JV: Além de sua obstinação pessoal para vencer que pessoa ou pessoas mais te inspiraram para perseguir a realização de seus objetivos e metas?
ACN: Foram várias. A primeira inspiração vem Deus, pois me fez capaz, deu inteligência, sabedoria, visão, olfato, audição, 2 pernas, 2 braços. Meus pais são fonte de inspiração, pois mesmo sendo analfabetos, sempre foram empreendedores e nunca fizeram dessa condição um obstáculo.
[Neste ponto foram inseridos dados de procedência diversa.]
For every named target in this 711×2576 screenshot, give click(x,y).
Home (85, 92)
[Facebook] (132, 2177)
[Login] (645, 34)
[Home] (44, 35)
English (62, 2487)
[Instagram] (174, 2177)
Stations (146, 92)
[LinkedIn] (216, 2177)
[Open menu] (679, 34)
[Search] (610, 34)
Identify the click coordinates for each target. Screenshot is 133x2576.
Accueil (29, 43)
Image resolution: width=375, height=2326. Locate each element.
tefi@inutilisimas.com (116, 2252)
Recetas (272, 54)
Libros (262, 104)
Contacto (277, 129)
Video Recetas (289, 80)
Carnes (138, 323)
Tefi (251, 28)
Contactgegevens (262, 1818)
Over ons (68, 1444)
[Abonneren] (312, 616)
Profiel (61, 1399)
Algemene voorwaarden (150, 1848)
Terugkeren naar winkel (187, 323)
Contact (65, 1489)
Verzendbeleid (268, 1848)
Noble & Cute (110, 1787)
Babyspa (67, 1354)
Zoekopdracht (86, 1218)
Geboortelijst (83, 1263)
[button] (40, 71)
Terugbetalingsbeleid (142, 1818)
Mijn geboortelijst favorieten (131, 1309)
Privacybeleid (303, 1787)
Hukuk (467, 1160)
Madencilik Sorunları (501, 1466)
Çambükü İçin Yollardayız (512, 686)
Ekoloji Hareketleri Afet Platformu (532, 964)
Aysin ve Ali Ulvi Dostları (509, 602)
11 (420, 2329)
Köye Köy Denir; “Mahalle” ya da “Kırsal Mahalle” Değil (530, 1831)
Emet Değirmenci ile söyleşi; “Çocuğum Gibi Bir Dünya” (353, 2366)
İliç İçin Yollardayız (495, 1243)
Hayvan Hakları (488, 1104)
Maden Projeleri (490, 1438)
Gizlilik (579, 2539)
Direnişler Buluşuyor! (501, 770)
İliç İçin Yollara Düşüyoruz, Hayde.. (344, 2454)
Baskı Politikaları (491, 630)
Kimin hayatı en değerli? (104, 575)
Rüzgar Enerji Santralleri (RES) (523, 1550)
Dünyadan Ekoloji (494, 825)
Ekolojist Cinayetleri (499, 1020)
Isto faz com que mesmo eu sendo deficiente físico por ter encurtamento em uma das pernas, siga em frente sem fazer disto uma desculpa, como muitas pessoas fazem para se fechar em si e deixar de lutar com garra.
Por fim, cito o Professor Doutor e escritor Judivan Vieira, com sua história de superação e perseverança que chegou ao cargo de Procurador Federal e hoje é aposentado desta função e segue realizando sonhos em várias outras atividades e colhendo êxitos e prêmios internacionais. (Aqui, parei para agradecer ao entrevistado a referência generosa que me faz)
JV: Você acaba de conquistar um grande êxito. As pessoas tendem a olhar para quem colhe êxitos, sem refletir sobre a longa história de construção da vida pessoal e profissional. Qual foi, e continua sendo, seu processo de construção do êxito?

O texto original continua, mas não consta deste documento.